I've long held an interest in chance operations in art, but I can't really claim
that Breck's exercise particularly interests me. Part of her explanation of her
attraction toward this project, however, does:
We tell each other that order really does emerge from chaos, that when we network a lot of pieces that don’t seem to belong to each other and the pieces form a pattern, the whole becomes more than the sum of the parts. A commons is a kind of chaos, and what unites us in iCommons is the conviction that the whole is more than the sum of the parts—that useful, meaningful patterns emerge.
I wouldn't be at all surprised if, rather than some emergent forms that call out
to her to be recognized, Breck simply finds what she wants to find in her dice-paintings.

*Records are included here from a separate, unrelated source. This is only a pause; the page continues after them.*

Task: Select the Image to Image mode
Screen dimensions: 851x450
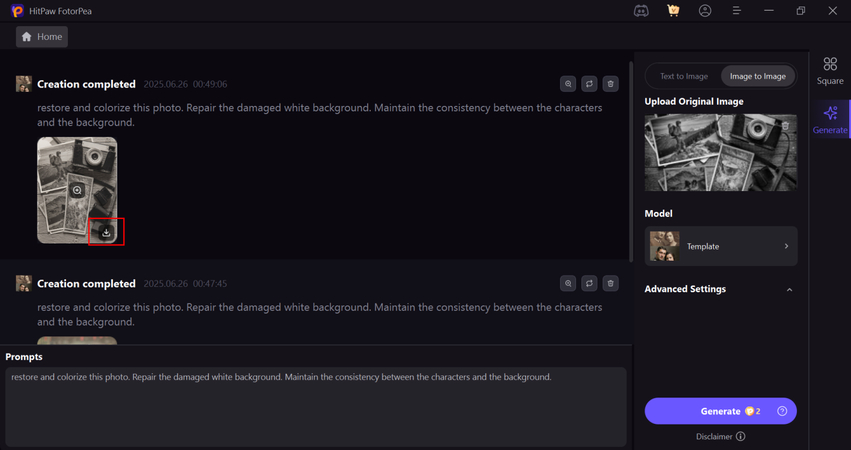Action: pyautogui.click(x=757, y=76)
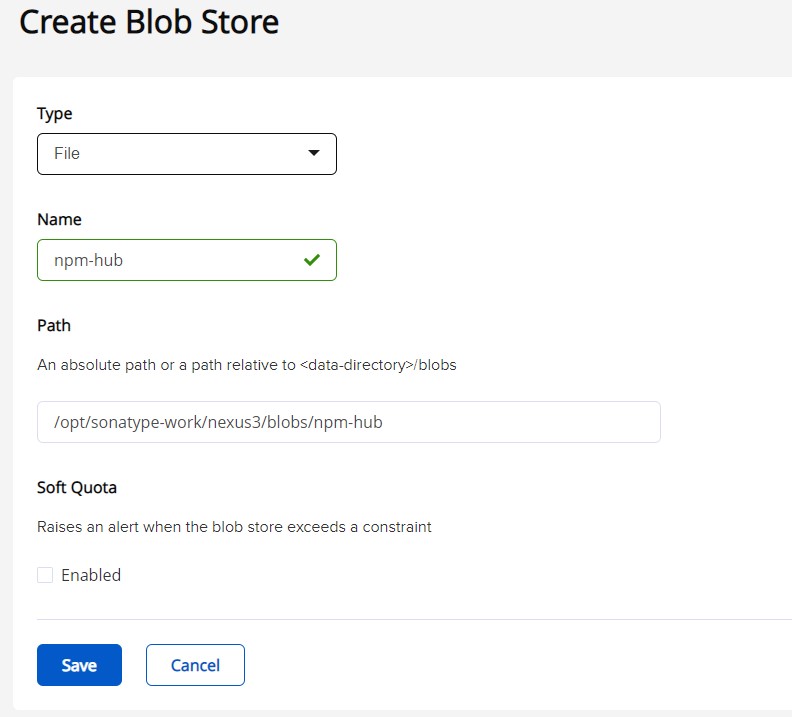Click the 'Type' field label

(55, 114)
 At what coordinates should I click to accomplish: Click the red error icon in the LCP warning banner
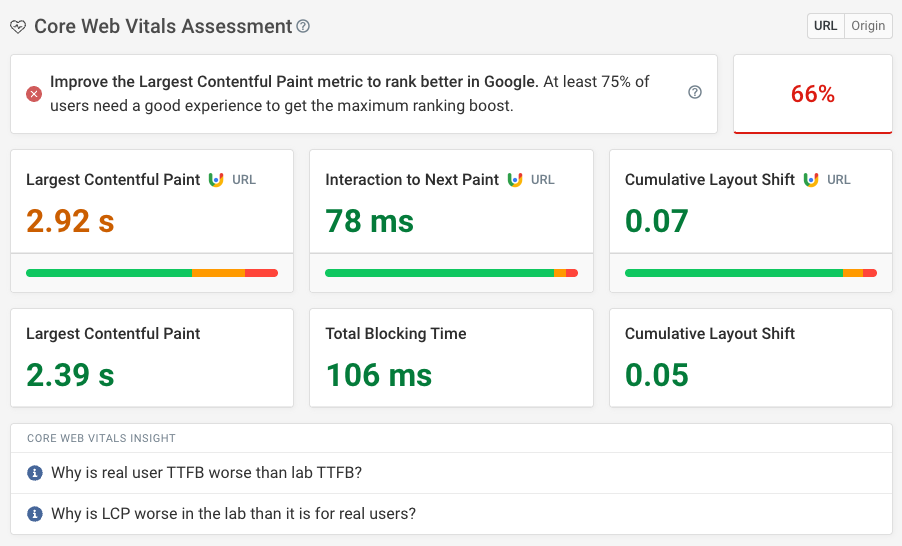(x=34, y=93)
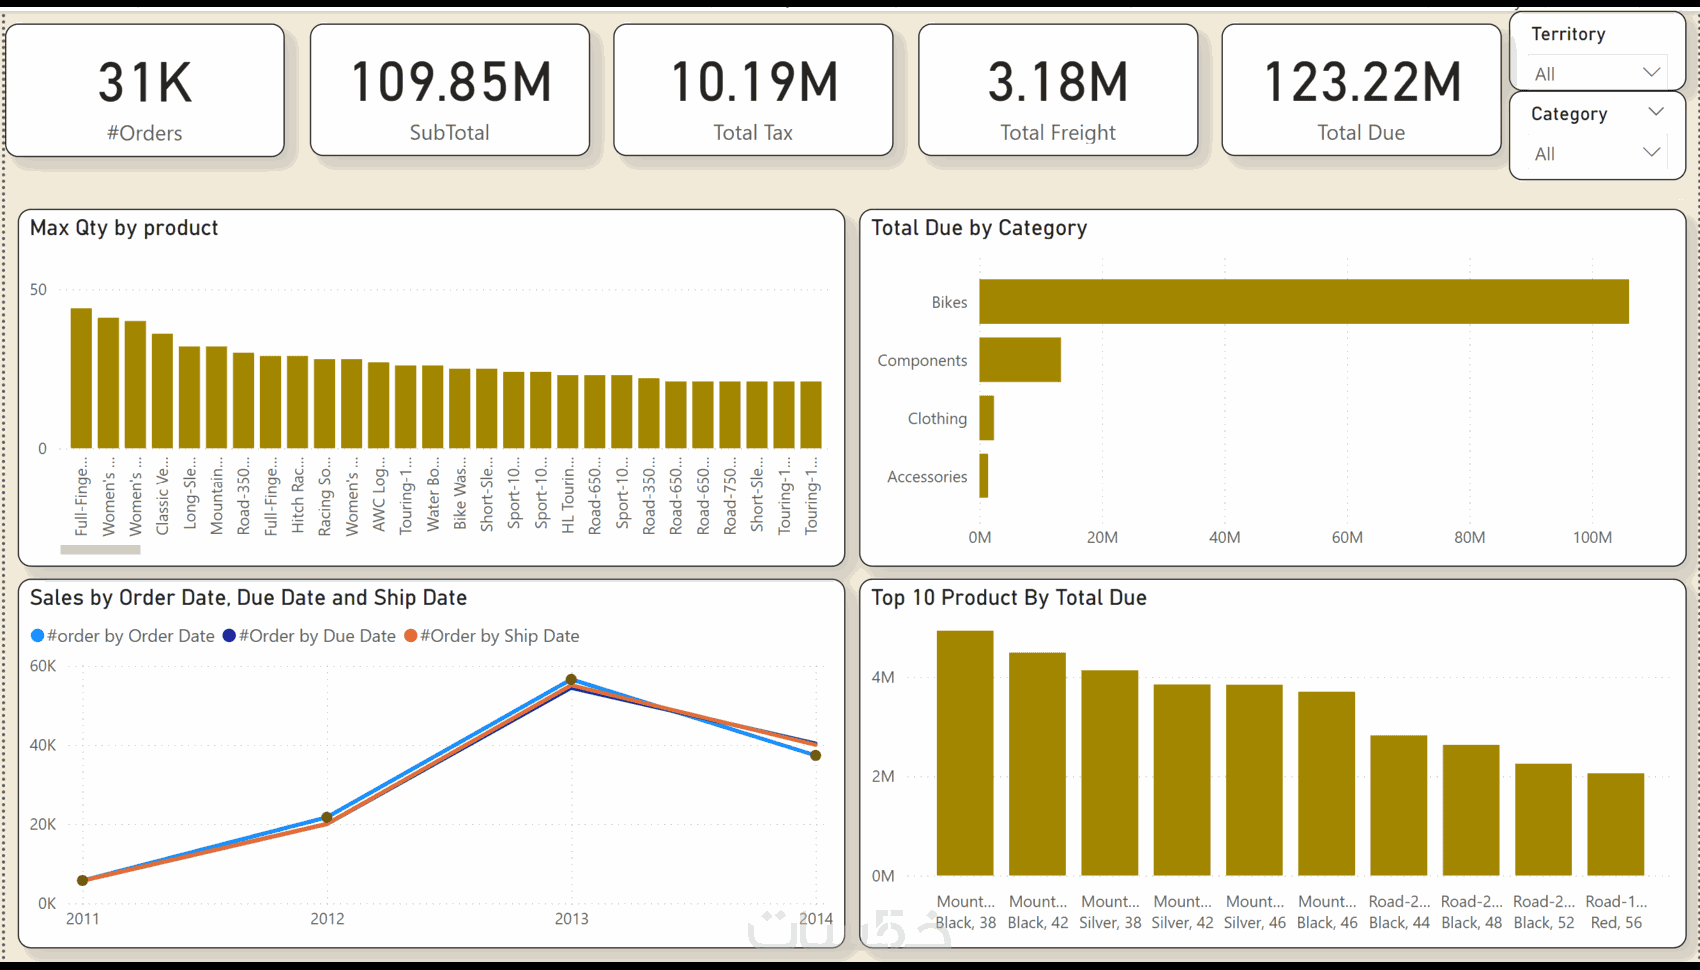Click the Mountain Black, 38 top product bar

coord(965,753)
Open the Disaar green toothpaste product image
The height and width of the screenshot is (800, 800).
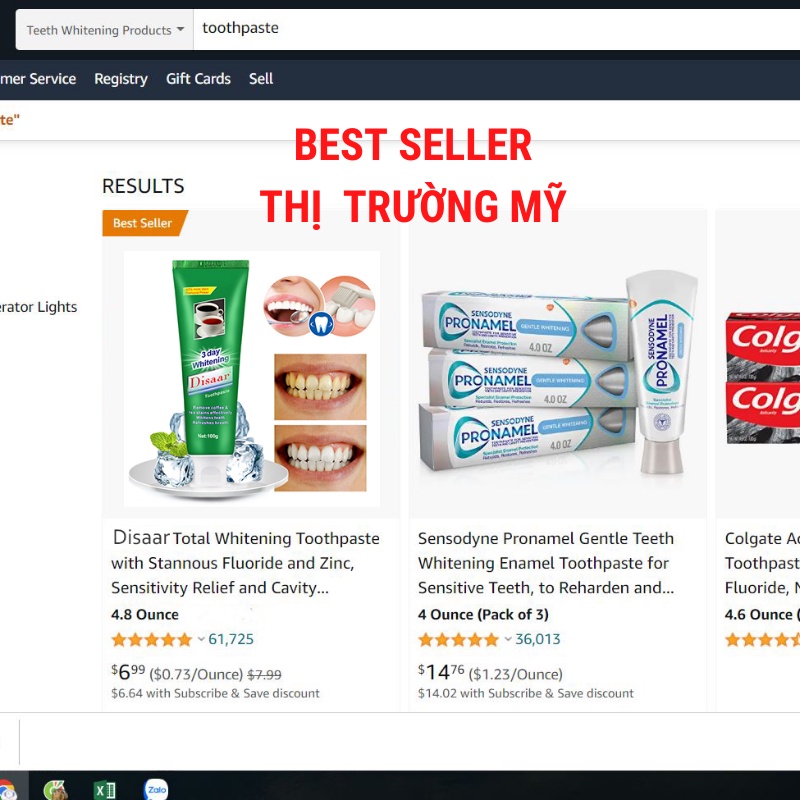pyautogui.click(x=252, y=379)
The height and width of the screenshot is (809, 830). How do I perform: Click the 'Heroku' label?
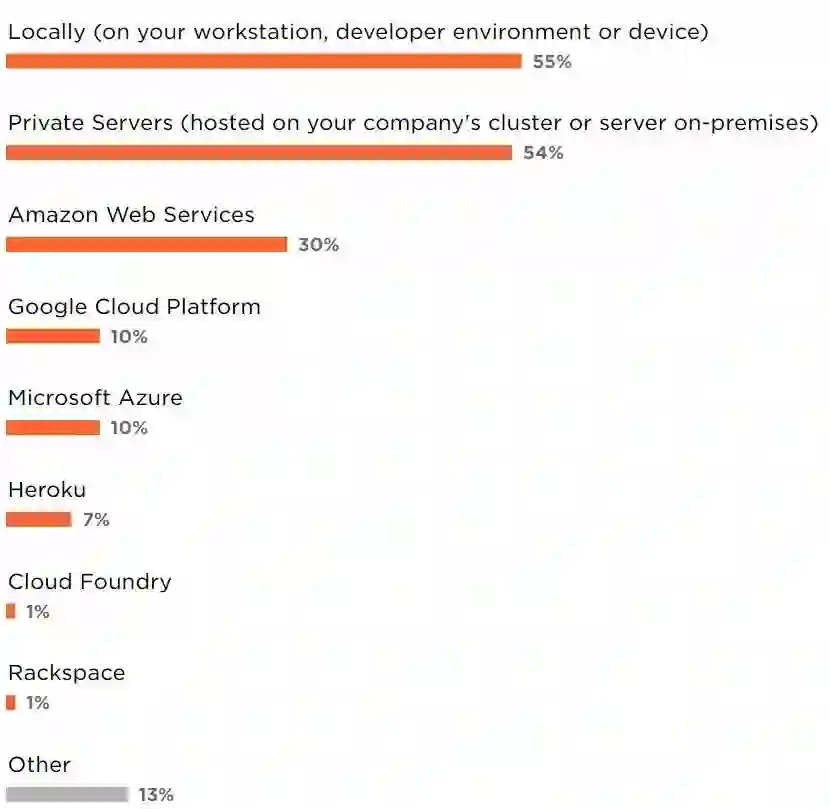pos(47,490)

And it's perhaps pushing things a bit to claim that the emergent forms of her
dice paintings have much in common with the disorganization that allows us to
find emergent order. On the other hand, I apparently chanced upon Breck's page
about dice-painting precisely when it was posted - while I was working on this
column. Perhaps that chance occurrence is actually the result of disorganization
at work.
Go to: Or vice versa, or
Go to: Please organize me.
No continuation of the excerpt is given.